Assign attributes! Nice for plotting and to keep track of what is in your dataset (especially 'units' and 'standard_name'/'long_name' will be looked for by xarray.

In [None]:
ds["T_C"] = ds["T"] - 273.15

ds["T_C"] = ds["T_C"].assign_attrs({"units": "$^\circ$C"})

### May always be small things you need to adjust: 

In [None]:
ds["time"]

This data in particular has an issue that the date is the end of the month, which gets read as the first of the next month. So I usually just to a quick fix and subtract roughly 15 days (half a month) 

In [None]:
t_corrected = pd.to_datetime(ds["time"].values) - datetime.timedelta(days=15)
ds["time"] = t_corrected

In [None]:
ds["time"]

### Convert longitude: 
this data comes in 0--360 degrees, but often -180 to 180 is more convenient. So we can convert:

**NOTE:** Maybe you want to put this in a module?
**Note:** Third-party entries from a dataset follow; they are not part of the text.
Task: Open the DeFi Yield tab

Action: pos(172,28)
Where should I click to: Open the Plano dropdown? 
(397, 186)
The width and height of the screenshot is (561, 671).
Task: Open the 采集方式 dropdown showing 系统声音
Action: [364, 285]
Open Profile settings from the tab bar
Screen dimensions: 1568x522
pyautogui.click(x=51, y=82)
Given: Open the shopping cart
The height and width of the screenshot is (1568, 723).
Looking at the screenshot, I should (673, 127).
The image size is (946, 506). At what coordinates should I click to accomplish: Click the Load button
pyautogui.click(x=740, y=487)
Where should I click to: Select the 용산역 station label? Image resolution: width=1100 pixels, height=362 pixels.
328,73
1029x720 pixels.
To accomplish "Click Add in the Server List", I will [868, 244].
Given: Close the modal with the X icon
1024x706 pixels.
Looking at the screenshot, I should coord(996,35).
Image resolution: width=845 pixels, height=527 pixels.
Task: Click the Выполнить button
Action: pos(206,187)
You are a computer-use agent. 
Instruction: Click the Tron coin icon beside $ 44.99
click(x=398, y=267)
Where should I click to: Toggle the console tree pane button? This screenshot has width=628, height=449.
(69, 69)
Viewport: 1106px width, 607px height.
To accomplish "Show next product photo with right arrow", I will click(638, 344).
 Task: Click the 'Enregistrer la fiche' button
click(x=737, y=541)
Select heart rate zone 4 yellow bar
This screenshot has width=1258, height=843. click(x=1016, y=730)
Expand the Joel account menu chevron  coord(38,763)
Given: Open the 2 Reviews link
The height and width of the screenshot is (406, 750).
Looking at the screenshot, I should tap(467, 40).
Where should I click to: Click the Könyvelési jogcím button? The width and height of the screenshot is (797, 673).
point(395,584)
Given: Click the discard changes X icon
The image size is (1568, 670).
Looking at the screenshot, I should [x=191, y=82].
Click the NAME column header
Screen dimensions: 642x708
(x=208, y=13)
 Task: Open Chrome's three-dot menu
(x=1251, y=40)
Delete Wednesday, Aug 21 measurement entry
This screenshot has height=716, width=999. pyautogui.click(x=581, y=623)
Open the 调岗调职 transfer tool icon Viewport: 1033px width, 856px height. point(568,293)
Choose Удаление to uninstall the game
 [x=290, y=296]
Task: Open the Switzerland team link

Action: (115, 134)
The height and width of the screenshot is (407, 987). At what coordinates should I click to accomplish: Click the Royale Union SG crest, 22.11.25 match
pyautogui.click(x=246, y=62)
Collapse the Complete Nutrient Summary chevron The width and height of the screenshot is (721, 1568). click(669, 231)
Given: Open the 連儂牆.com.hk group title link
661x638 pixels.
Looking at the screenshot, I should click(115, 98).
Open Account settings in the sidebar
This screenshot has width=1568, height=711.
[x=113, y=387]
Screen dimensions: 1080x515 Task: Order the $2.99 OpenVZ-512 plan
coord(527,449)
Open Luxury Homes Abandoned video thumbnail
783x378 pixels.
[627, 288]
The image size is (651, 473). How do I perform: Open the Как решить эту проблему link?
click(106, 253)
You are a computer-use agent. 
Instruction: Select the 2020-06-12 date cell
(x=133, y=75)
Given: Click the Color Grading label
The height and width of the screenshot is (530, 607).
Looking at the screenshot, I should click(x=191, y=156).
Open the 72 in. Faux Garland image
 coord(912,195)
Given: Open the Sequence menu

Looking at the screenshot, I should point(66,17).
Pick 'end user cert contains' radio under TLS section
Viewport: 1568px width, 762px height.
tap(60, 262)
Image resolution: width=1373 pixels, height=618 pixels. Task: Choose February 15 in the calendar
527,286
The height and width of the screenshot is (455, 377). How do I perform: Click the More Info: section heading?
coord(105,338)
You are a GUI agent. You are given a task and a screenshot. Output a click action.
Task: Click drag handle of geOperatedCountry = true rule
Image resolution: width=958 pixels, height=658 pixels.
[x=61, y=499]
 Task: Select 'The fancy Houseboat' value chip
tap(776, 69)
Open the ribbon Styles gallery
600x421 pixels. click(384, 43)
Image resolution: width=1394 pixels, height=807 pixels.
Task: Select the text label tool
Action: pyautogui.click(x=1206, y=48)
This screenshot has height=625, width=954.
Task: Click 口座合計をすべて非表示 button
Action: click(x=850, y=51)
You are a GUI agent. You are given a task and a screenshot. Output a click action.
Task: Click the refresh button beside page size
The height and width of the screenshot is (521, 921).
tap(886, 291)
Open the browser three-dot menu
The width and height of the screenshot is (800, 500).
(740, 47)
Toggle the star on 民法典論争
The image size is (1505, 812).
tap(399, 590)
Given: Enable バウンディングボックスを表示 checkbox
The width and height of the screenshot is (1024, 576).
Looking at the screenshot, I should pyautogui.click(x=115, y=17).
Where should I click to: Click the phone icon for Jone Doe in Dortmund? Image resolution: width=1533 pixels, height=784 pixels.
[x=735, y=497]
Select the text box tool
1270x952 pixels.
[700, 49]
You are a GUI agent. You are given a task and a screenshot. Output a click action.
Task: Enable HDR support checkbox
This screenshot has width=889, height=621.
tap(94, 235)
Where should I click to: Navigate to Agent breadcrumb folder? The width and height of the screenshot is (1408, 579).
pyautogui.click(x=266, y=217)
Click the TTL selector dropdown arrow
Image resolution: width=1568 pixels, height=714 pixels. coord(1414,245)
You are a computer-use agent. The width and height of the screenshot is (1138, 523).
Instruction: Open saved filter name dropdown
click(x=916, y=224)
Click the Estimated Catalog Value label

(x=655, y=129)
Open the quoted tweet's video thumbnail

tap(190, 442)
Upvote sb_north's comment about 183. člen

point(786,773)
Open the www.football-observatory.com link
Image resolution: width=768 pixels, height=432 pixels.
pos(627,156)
Or a package.. 

In [None]:
ds

In [None]:
def convert360_180(_ds):
    """
    convert longitude from 0-360 to -180 -- 180 deg
    """
    # check if already
    attrs = _ds["lon"].attrs
    if _ds["lon"].min() >= 0:
        with xr.set_options(keep_attrs=True):
            _ds.coords["lon"] = (_ds["lon"] + 180) % 360 - 180
        _ds = _ds.sortby("lon")
    return _ds

(migth want to move this to a module!) 

In [None]:
ds = convert360_180(ds)

In [None]:
ds["lon"]

Let's pick out only the surface layer.
It's the last one:

# Selecting data and super quick plotting:

xarray loads data only when it needs to (it's lazy, Anne can explain), and you might want to early on define the subset of data you want to look at so that you don't end up loading a lot of extra data. 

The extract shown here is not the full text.